* _PROMPT 1_
From the forum thread below, return the passage starting at "Interactive thingywotsits may" and ending at "for the feedback.".
* _PROMPT 2_
In the forum thread below, rewrite the paragraph that begins "For example, I understand for the screen position" in shorter form and keep its main facts.
* _PROMPT 3_
Extend the forum thread about the particle simulation blog below, picking up after its last post.

* _EXTRACT TO READ_
---

That's one of the best examples of an explanatory blog that I've ever seen.
I wish that this would become the standard of which information was shared - if it's worth sharing, it's worth making it easy to understand.
I have done a few blog posts with interactive doodads like this. It takes a lot (like really a _lot_) more time to do, but I think it's the right way to go. There is so much noise on the internet caused by people casting their 2 cents into the void.
Interactive thingywotsits may slow down individuals making posts, but there are a lot of individuals out there.
The "hard" way is often the simple way with these sort of things. What makes it easier is while building out your code, you make little pieces of UI to visualize what you're doing. Think of them like unit tests or test driven development. Then you can take those, clean them up a little and publish them.
p5.js is a great medium. I did a short series in this style - you can inspect it to see full source (non minified / obfuscated) with some comments here and there.
I do agree about embedding. I thought about embedding each version but was worried about having too many workers all going at once. I'll update the article to include the final version embedded at the end. Thanks for the feedback.
That blog is amazing. Each example is so polished. I love it.
edit: I tried adding an embedded version but the required headers didn't play well with other embeds. The older versions are all still stuck in codesandboxes.
Woah, it works with multiple fingers! This is wild for pure JS. Interestingly, more fingers means more lag, I guess more stuff being sent between threads.
Random question (genuine, I do not know if it's possible):
> I decided to have each particle be represented by 4 numbers an x, y, dx, and dy. These will each be 32-bit floating point numbers.
Would it be possible to encode this data into a single JS number (53-bit number, given that MAX_SAFE_INTEGER is 2^53 - 1 = 9,007,199,254,740,991). Or -3.4e38 to 3.4e38, which is the range of the Float32Array used in the blog.
For example, I understand for the screen position you might have a 1000x1000 canvas, which can be represented with 0-1,000,000 numbers. Even if we add 10 sub-pixel divisions, that's still 100,000,000, which still fits very comfortably within JS.
Similar for speed (dx, dy), I see you are doing "(Math.random()*2-1)*10" for calculating the speed, which should go from -10,+10 with arbitrary decimal accuracy, but I wonder if limiting it to 1 decimal would be enough for the simulation, which would be [-10.0, +10.0] and can also be converted to the -100,+100 range in integers. Which needs 10,000 numbers to represent all of the possible values.
If you put both of those together, that gives 10,000 * 100,000,000 = 1,000,000,000,000 (1T) numbers needed to represent the particles, which still fits within JS' MAX_SAFE_INTEGER. So it seems you might be able to fit all of the data for a single particle within a single MAX_SAFE_INTEGER or a single Float32Array element? Then you don't need the stride and can be a lot more sure about data consistency.
It might be that the encoding/decoding of the data into a single number is slower than the savings in memory and so it's totally not worth it though, which I don't know.
I also did some experimenting with number packing and ended up creating a QuickSet implementation[0]. However, it turned out that operating on TypedArrays proved more performant, which I settled on in the end. I've collected some related packages here:
Of note is FastIntSet, which uses the technique you described, but I think is only able to store 4 unsigned integers as one JS value (I might be wrong).
As you stated, Encoding/decoding would kill your performance.
Float16Array would immediately halve your memory requirements
Another possibility would be to have separate precision arrays.

---

* _SUPPLIED ENTRIES_
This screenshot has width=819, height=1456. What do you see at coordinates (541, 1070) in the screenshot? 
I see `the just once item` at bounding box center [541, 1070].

---

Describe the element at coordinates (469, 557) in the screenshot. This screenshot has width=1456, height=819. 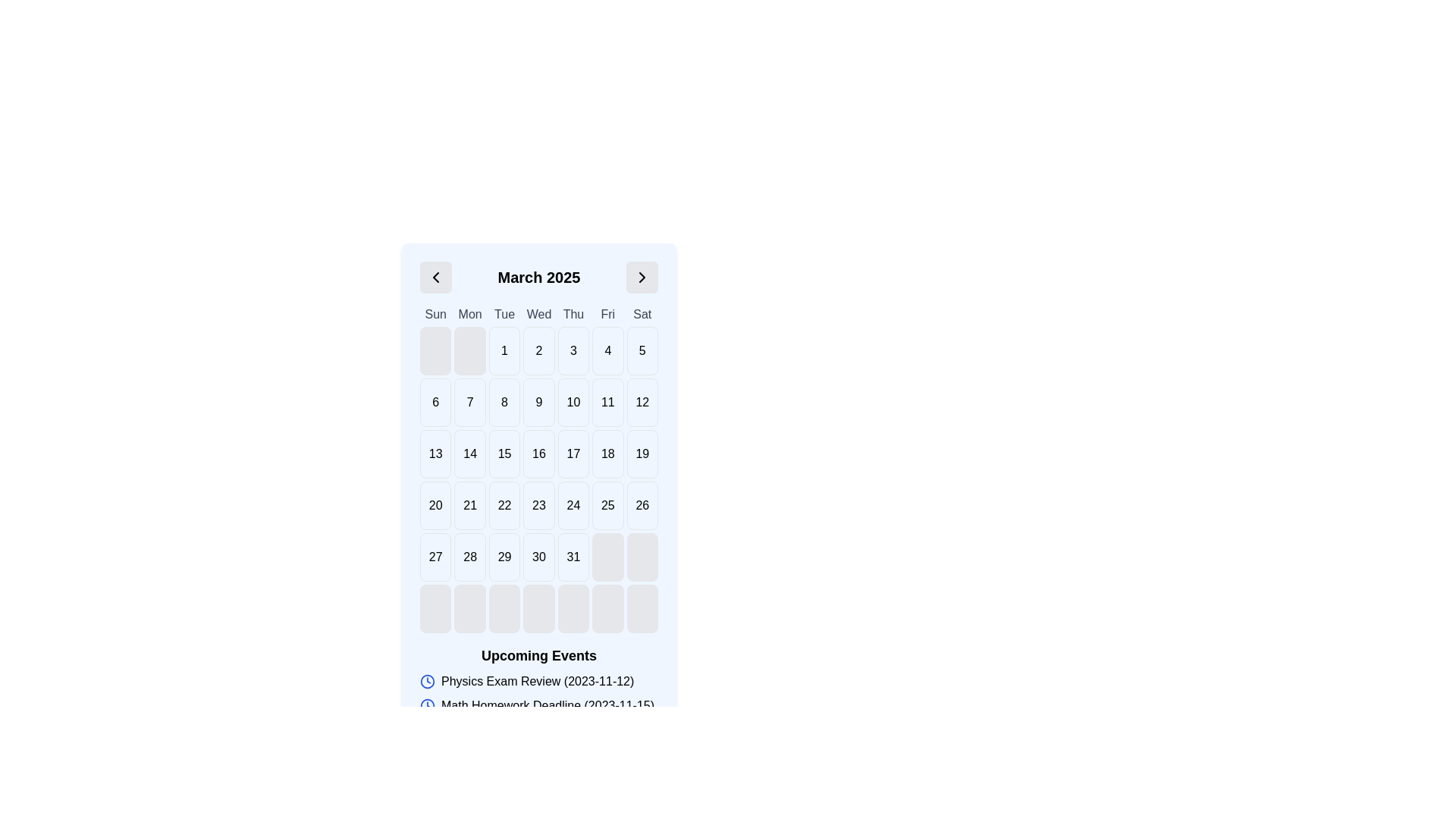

---

* _TASK ANSWER 1_
Interactive thingywotsits may slow down individuals making posts, but there are a lot of individuals out there.
The "hard" way is often the simple way with these sort of things. What makes it easier is while building out your code, you make little pieces of UI to visualize what you're doing. Think of them like unit tests or test driven development. Then you can take those, clean them up a little and publish them.
p5.js is a great medium. I did a short series in this style - you can inspect it to see full source (non minified / obfuscated) with some comments here and there.
I do agree about embedding. I thought about embedding each version but was worried about having too many workers all going at once. I'll update the article to include the final version embedded at the end. Thanks for the feedback.

* _TASK ANSWER 2_
A 1000x1000 canvas needs only the numbers 0 to 1,000,000 to cover every screen position. Even with 10 sub-pixel steps, that comes to 100,000,000, which still fits easily within JS.

* _TASK ANSWER 3_
eg. Float16Array for x,y and even Int8Array for dx/dy, but, in both cases you will would get some motion artifacts, especially for Int8 from the clamping and aliasing of dx/dy.
> Javascript does support an Atomics API but it uses promises which are gross. Eww sick.
With the exception of waitAsync[1], the Atomics APIs don't appear to use promises. I've used Atomics before and never needed to mess with any async/promise code. Is it using promises behind the scenes or is there something else I'm missing?
The videos look awesome but the "try it out here" codesandbox links don't work for me on MacOS Chrome desktop. I get 'Uncaught ReferenceError: SharedArrayBuffer is not defined' and some CORS errors: 'ERR_BLOCKED_BY_RESPONSE.NotSameOriginAfterDefaultedToSameOriginByCoep'.
You have to open the previews in a dedicated tab as codesandbox's inline editor blocks the header from being set. It also may get blocked if you are using a privacy focused browser.
I'll try to include embedded examples in the future.
The problem is that idiomatic JS and blazing fast JS are diametrically opposed to each other, in practice the latter is more like a bad C dialect. You're not allowed to allocate GC objects in fast JS but the language doesn't have good non-allocating alternatives. Nobody is actually going to make a complex JS app where all memory allocations are pointers into a giant ArrayBuffer, it's easier to just switch to WebAssembly at that point.
If JS had typed structs (like they have type arrays) it would definitely be more convenient.
However, that's not where the problem starts. A lot of web sites are slow because they simply run too much code that doesn't need running in the first place and allocates objects that don't need to be allocated.
We don't need lower level constructs if we can simply start by removing cruft and be more wary of adding it. Go back to KISS/YAGNI.
"Too bad we cant just rely on JS only and have to involve a bunch of DOM operations, which is usually the slow part of the UIs we create"
No? With WebGL and soon WebGPU, or in this case here with writing to a imagebuffer and just passing that to canvas, you don't have to use the DOM anymore since quite a while.
(but then you don't get all the nice things html offers, like displaying and styling text etc)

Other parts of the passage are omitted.